Start of Block

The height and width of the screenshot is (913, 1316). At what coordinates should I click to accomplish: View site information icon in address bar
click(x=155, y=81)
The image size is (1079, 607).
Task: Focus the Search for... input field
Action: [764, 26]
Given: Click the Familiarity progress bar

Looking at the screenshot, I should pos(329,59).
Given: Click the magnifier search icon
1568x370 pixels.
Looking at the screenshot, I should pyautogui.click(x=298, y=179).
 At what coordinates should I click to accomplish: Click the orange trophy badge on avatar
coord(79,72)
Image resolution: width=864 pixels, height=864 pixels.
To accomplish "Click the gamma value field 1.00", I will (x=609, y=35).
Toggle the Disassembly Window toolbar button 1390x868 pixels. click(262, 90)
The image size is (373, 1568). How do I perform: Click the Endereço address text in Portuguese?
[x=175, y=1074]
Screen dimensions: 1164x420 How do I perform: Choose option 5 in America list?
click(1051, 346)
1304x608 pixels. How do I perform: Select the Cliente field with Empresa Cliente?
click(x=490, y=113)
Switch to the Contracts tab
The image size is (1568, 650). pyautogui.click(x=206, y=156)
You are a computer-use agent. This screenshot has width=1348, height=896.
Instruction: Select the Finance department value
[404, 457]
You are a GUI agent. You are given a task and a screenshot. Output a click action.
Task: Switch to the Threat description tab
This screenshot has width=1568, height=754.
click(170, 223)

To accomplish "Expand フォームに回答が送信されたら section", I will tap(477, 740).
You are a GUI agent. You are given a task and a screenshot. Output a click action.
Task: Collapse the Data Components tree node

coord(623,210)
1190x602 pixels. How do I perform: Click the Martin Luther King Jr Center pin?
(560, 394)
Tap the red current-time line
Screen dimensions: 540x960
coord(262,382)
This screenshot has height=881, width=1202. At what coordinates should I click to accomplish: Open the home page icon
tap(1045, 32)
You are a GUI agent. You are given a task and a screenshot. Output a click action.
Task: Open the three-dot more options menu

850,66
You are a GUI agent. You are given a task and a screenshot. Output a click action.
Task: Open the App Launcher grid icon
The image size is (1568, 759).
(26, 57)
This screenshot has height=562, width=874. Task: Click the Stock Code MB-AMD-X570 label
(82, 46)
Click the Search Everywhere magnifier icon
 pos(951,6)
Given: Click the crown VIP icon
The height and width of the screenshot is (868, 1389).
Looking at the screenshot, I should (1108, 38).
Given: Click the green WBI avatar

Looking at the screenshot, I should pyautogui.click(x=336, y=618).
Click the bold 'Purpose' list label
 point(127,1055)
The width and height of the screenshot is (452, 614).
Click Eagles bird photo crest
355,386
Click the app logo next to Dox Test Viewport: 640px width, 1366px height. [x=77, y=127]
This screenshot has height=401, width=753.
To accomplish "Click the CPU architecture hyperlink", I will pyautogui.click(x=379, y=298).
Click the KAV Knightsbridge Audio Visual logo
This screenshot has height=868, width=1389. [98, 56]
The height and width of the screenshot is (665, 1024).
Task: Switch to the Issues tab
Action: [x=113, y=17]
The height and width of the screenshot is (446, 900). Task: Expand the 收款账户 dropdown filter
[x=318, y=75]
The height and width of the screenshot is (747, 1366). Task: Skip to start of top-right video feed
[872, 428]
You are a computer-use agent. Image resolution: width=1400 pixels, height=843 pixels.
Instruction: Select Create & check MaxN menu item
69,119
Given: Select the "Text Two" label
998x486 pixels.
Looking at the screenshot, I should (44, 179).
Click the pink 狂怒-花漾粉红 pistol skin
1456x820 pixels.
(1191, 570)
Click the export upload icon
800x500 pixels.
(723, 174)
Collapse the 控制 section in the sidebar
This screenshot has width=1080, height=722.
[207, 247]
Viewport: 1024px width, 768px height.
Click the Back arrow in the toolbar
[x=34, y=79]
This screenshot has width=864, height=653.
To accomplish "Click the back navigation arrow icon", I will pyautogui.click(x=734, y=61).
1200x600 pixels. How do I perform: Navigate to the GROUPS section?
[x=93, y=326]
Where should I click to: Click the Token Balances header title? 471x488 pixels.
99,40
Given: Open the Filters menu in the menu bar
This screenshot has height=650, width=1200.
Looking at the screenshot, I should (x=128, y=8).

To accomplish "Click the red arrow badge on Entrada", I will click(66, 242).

End of Block

--- Exercise prompt ---
An exact reproduction of all the records is needed.

--- Written response ---
The height and width of the screenshot is (913, 1316). At what coordinates should I click to accomplish: View site information icon in address bar
click(x=155, y=81)
The image size is (1079, 607).
Task: Focus the Search for... input field
Action: [764, 26]
Given: Click the Familiarity progress bar

Looking at the screenshot, I should pos(329,59).
Given: Click the magnifier search icon
1568x370 pixels.
Looking at the screenshot, I should pyautogui.click(x=298, y=179).
 At what coordinates should I click to accomplish: Click the orange trophy badge on avatar
coord(79,72)
Image resolution: width=864 pixels, height=864 pixels.
To accomplish "Click the gamma value field 1.00", I will (x=609, y=35).
Toggle the Disassembly Window toolbar button 1390x868 pixels. click(262, 90)
The image size is (373, 1568). How do I perform: Click the Endereço address text in Portuguese?
[x=175, y=1074]
Screen dimensions: 1164x420 How do I perform: Choose option 5 in America list?
click(1051, 346)
1304x608 pixels. How do I perform: Select the Cliente field with Empresa Cliente?
click(x=490, y=113)
Switch to the Contracts tab
The image size is (1568, 650). pyautogui.click(x=206, y=156)
You are a computer-use agent. This screenshot has width=1348, height=896.
Instruction: Select the Finance department value
[404, 457]
You are a GUI agent. You are given a task and a screenshot. Output a click action.
Task: Switch to the Threat description tab
This screenshot has width=1568, height=754.
click(170, 223)

To accomplish "Expand フォームに回答が送信されたら section", I will tap(477, 740).
You are a GUI agent. You are given a task and a screenshot. Output a click action.
Task: Collapse the Data Components tree node

coord(623,210)
1190x602 pixels. How do I perform: Click the Martin Luther King Jr Center pin?
(560, 394)
Tap the red current-time line
Screen dimensions: 540x960
coord(262,382)
This screenshot has height=881, width=1202. At what coordinates should I click to accomplish: Open the home page icon
tap(1045, 32)
You are a GUI agent. You are given a task and a screenshot. Output a click action.
Task: Open the three-dot more options menu

850,66
You are a GUI agent. You are given a task and a screenshot. Output a click action.
Task: Open the App Launcher grid icon
The image size is (1568, 759).
(26, 57)
This screenshot has height=562, width=874. Task: Click the Stock Code MB-AMD-X570 label
(82, 46)
Click the Search Everywhere magnifier icon
 pos(951,6)
Given: Click the crown VIP icon
The height and width of the screenshot is (868, 1389).
Looking at the screenshot, I should (1108, 38).
Given: Click the green WBI avatar

Looking at the screenshot, I should pyautogui.click(x=336, y=618).
Click the bold 'Purpose' list label
 point(127,1055)
The width and height of the screenshot is (452, 614).
Click Eagles bird photo crest
355,386
Click the app logo next to Dox Test Viewport: 640px width, 1366px height. [x=77, y=127]
This screenshot has height=401, width=753.
To accomplish "Click the CPU architecture hyperlink", I will pyautogui.click(x=379, y=298).
Click the KAV Knightsbridge Audio Visual logo
This screenshot has height=868, width=1389. [98, 56]
The height and width of the screenshot is (665, 1024).
Task: Switch to the Issues tab
Action: [x=113, y=17]
The height and width of the screenshot is (446, 900). Task: Expand the 收款账户 dropdown filter
[x=318, y=75]
The height and width of the screenshot is (747, 1366). Task: Skip to start of top-right video feed
[872, 428]
You are a computer-use agent. Image resolution: width=1400 pixels, height=843 pixels.
Instruction: Select Create & check MaxN menu item
69,119
Given: Select the "Text Two" label
998x486 pixels.
Looking at the screenshot, I should (44, 179).
Click the pink 狂怒-花漾粉红 pistol skin
1456x820 pixels.
(1191, 570)
Click the export upload icon
800x500 pixels.
(723, 174)
Collapse the 控制 section in the sidebar
This screenshot has width=1080, height=722.
[207, 247]
Viewport: 1024px width, 768px height.
Click the Back arrow in the toolbar
[x=34, y=79]
This screenshot has width=864, height=653.
To accomplish "Click the back navigation arrow icon", I will pyautogui.click(x=734, y=61).
1200x600 pixels. How do I perform: Navigate to the GROUPS section?
[x=93, y=326]
Where should I click to: Click the Token Balances header title? 471x488 pixels.
99,40
Given: Open the Filters menu in the menu bar
This screenshot has height=650, width=1200.
Looking at the screenshot, I should (x=128, y=8).

To accomplish "Click the red arrow badge on Entrada", I will click(66, 242).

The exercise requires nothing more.